** Exercise inputs follows **

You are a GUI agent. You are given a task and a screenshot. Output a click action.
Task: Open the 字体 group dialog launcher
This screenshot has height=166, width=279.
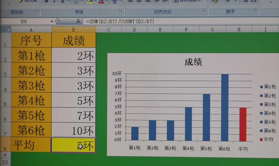click(x=121, y=11)
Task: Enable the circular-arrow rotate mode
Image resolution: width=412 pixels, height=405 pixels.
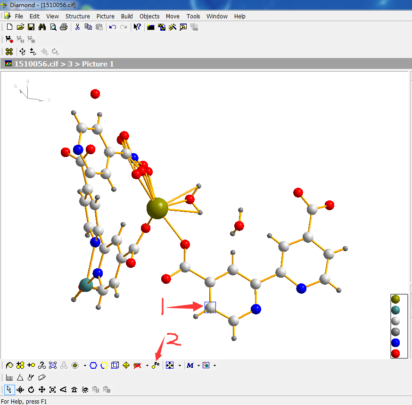Action: [x=31, y=389]
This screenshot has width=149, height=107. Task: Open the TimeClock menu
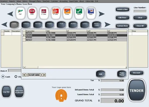[46, 1]
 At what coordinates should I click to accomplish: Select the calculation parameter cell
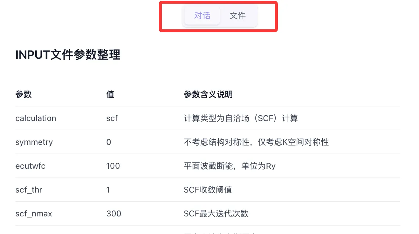36,118
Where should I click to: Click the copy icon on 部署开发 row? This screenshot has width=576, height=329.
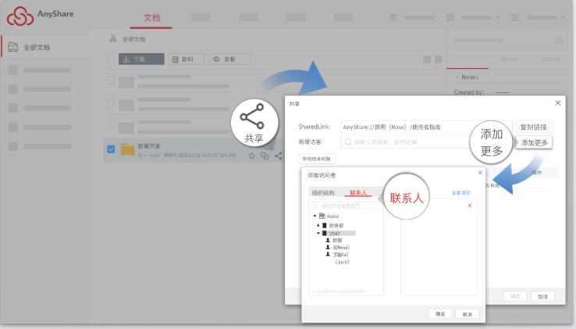(x=265, y=156)
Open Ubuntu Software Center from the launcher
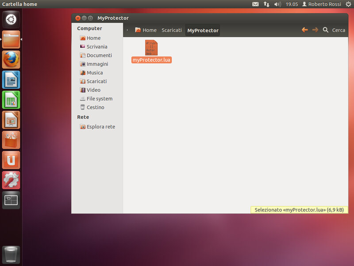The image size is (354, 266). point(11,140)
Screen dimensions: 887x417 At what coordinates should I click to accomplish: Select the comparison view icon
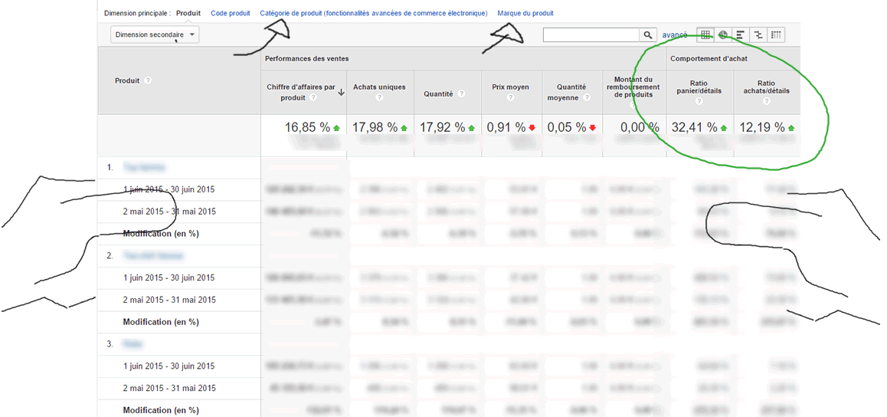(x=758, y=34)
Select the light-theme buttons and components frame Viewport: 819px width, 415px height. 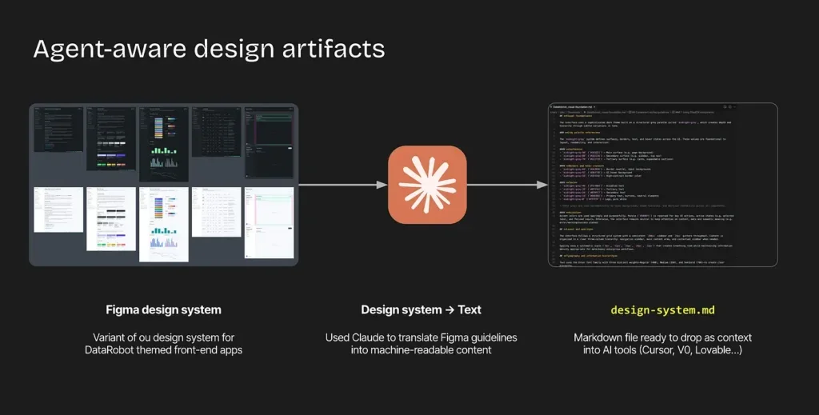111,218
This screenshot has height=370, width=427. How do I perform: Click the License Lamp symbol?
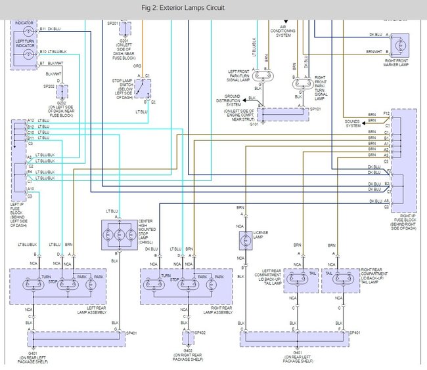(246, 241)
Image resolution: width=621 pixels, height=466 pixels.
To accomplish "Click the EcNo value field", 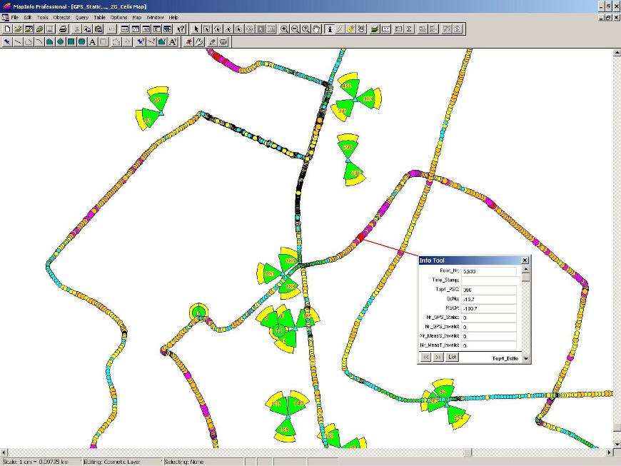I will click(x=489, y=299).
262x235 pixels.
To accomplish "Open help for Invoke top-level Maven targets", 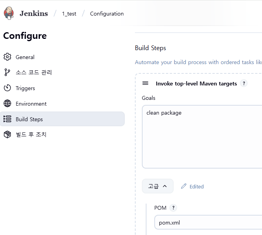I will (x=244, y=83).
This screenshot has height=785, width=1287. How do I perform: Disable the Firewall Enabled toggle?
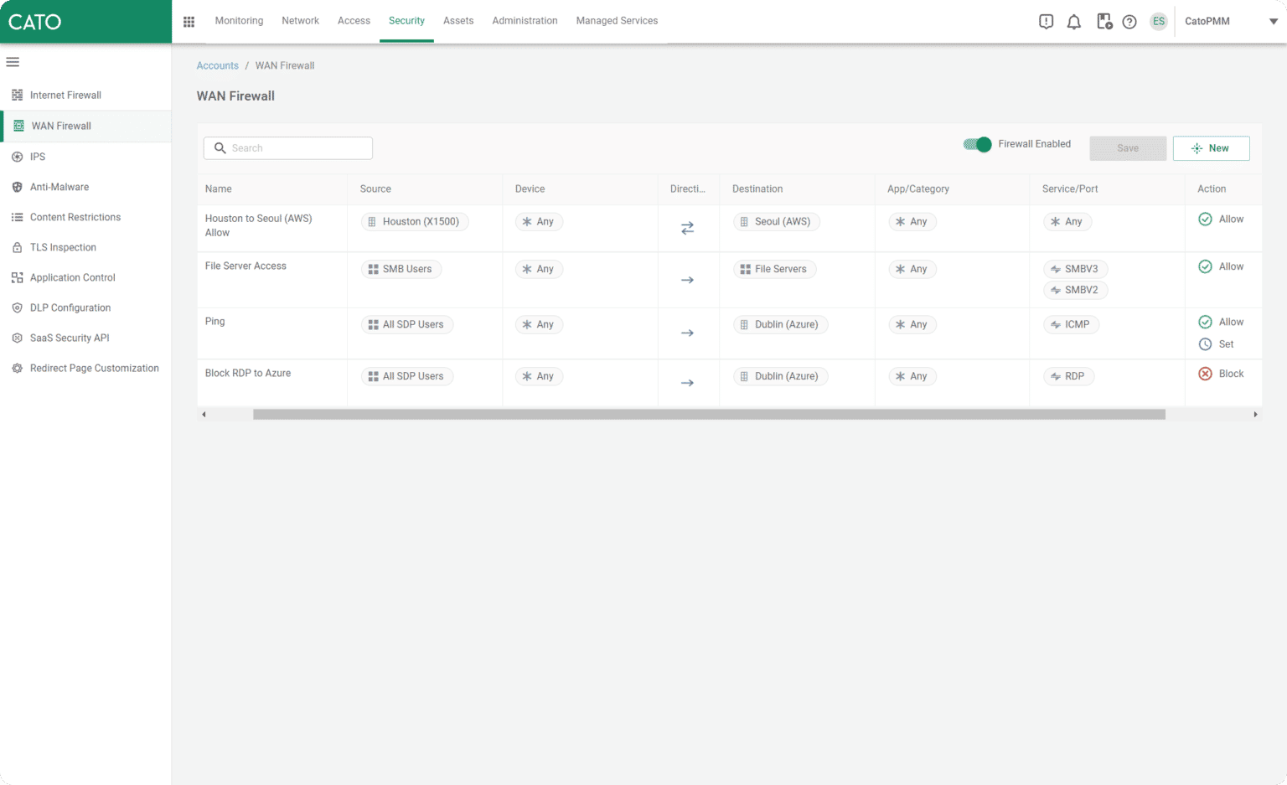(x=976, y=144)
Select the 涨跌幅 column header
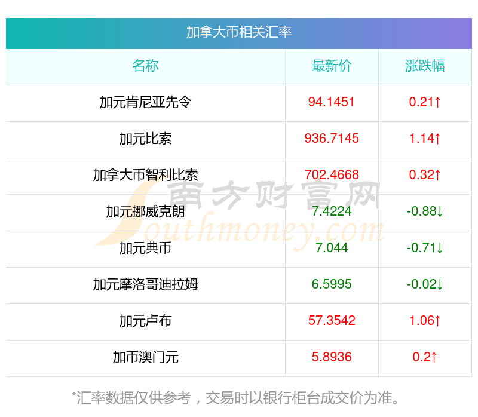Viewport: 478px width, 417px height. (425, 66)
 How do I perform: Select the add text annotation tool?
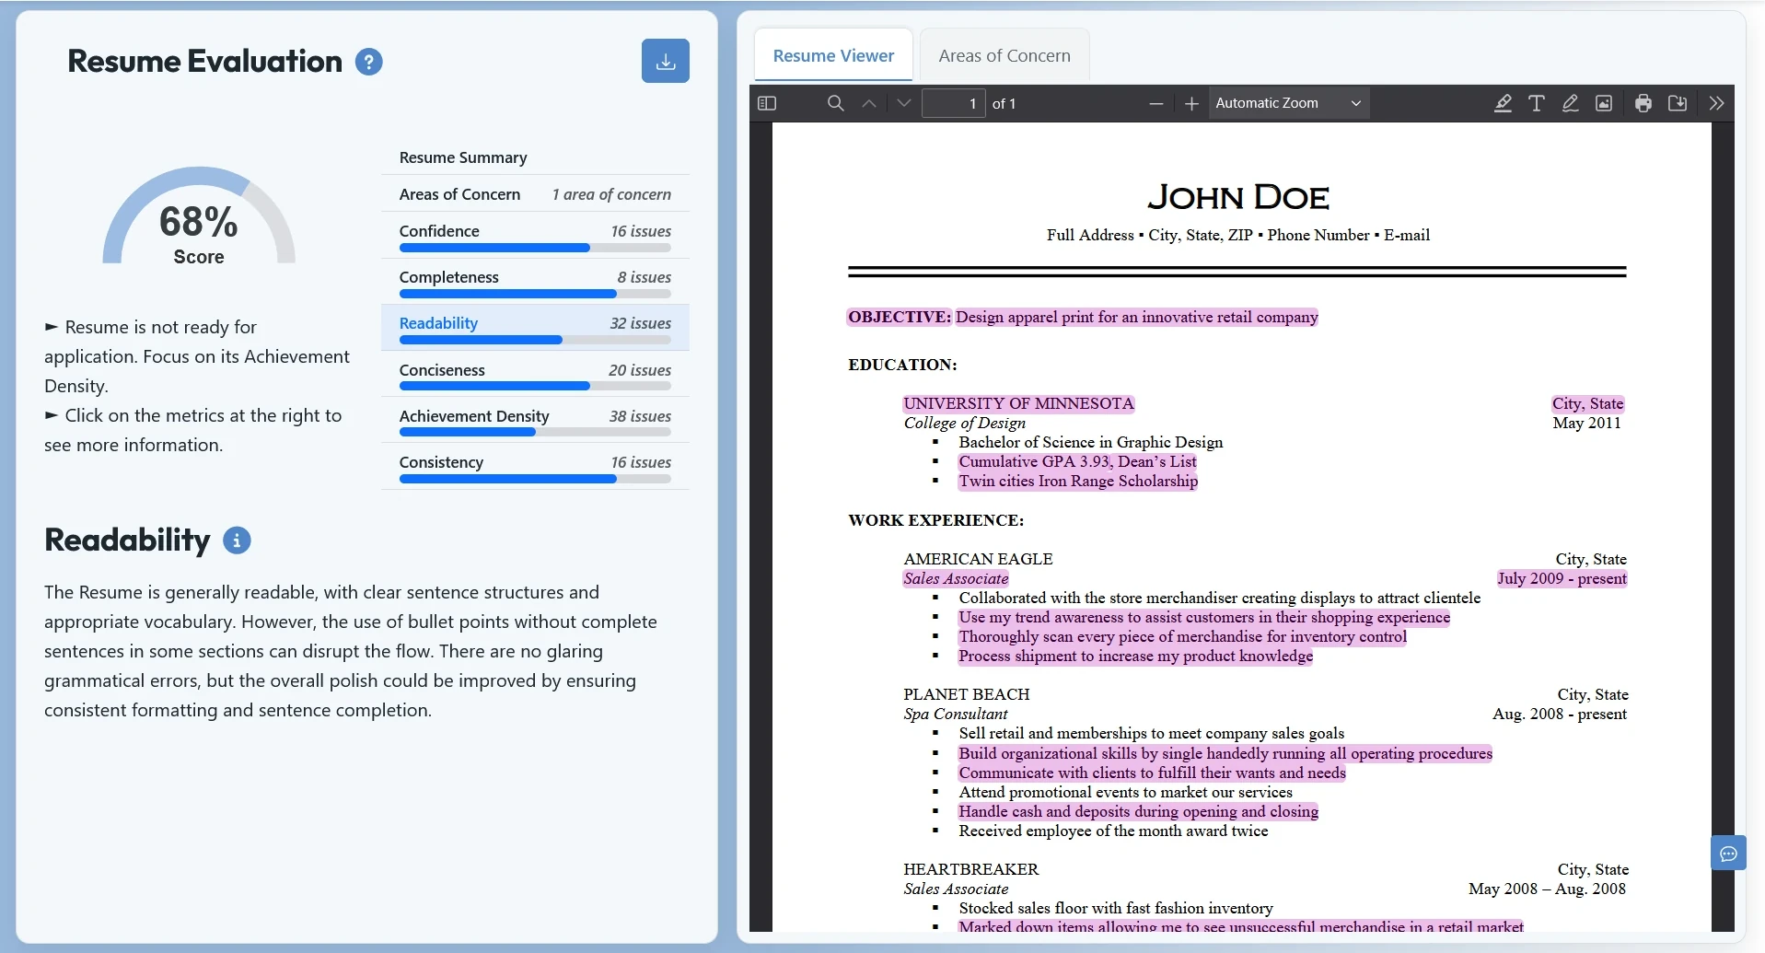[x=1536, y=103]
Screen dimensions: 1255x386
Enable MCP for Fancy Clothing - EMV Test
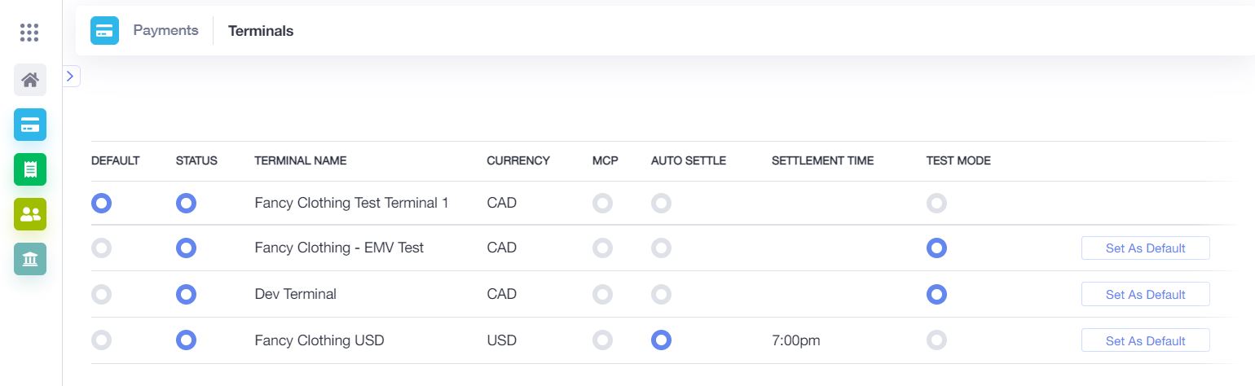[602, 248]
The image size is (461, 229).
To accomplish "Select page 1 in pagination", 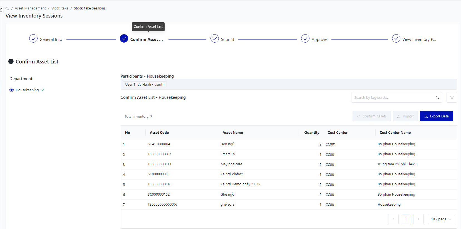I will click(406, 219).
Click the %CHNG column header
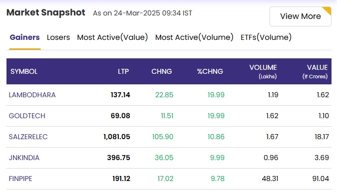The width and height of the screenshot is (337, 192). pos(210,71)
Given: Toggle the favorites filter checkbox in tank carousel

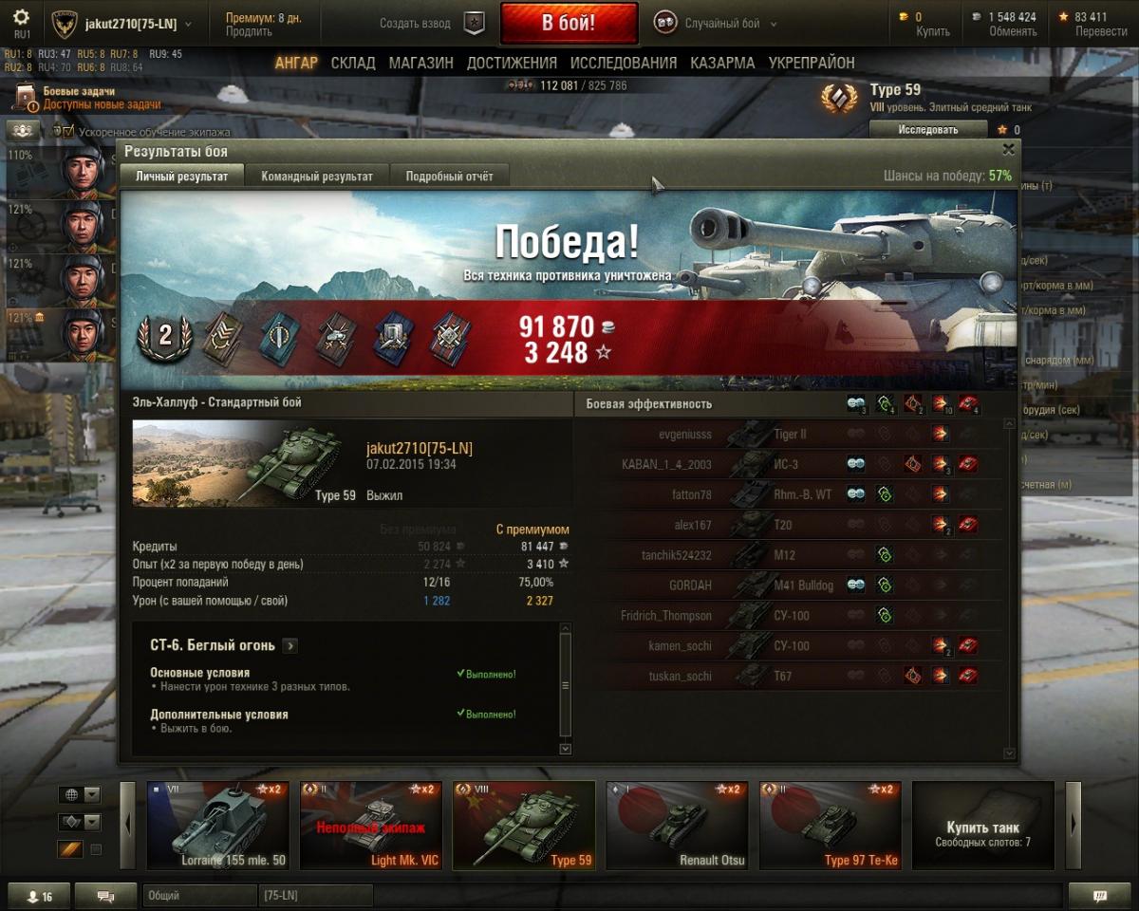Looking at the screenshot, I should point(96,849).
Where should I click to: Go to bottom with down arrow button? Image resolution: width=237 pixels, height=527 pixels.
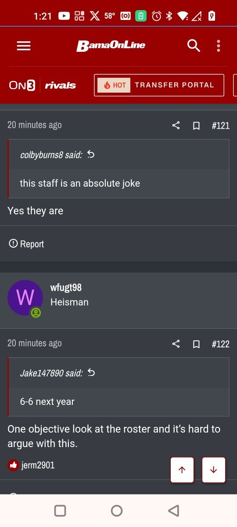[x=214, y=469]
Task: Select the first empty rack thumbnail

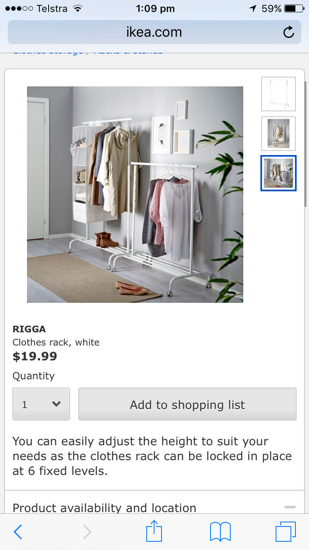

** End of Exercise inputs **

Work task
Using the entries above, transcribe exactly from the line that has "Select the 涨跌幅 column header" through the line that has "The image size is (461, 229).". Pictures are dropped.

Exercise response
Select the 涨跌幅 column header
Viewport: 478px width, 417px height. (425, 66)
 How do I perform: Select the add text annotation tool?
[x=1536, y=103]
Screen dimensions: 1255x386
Enable MCP for Fancy Clothing - EMV Test
[602, 248]
The image size is (461, 229).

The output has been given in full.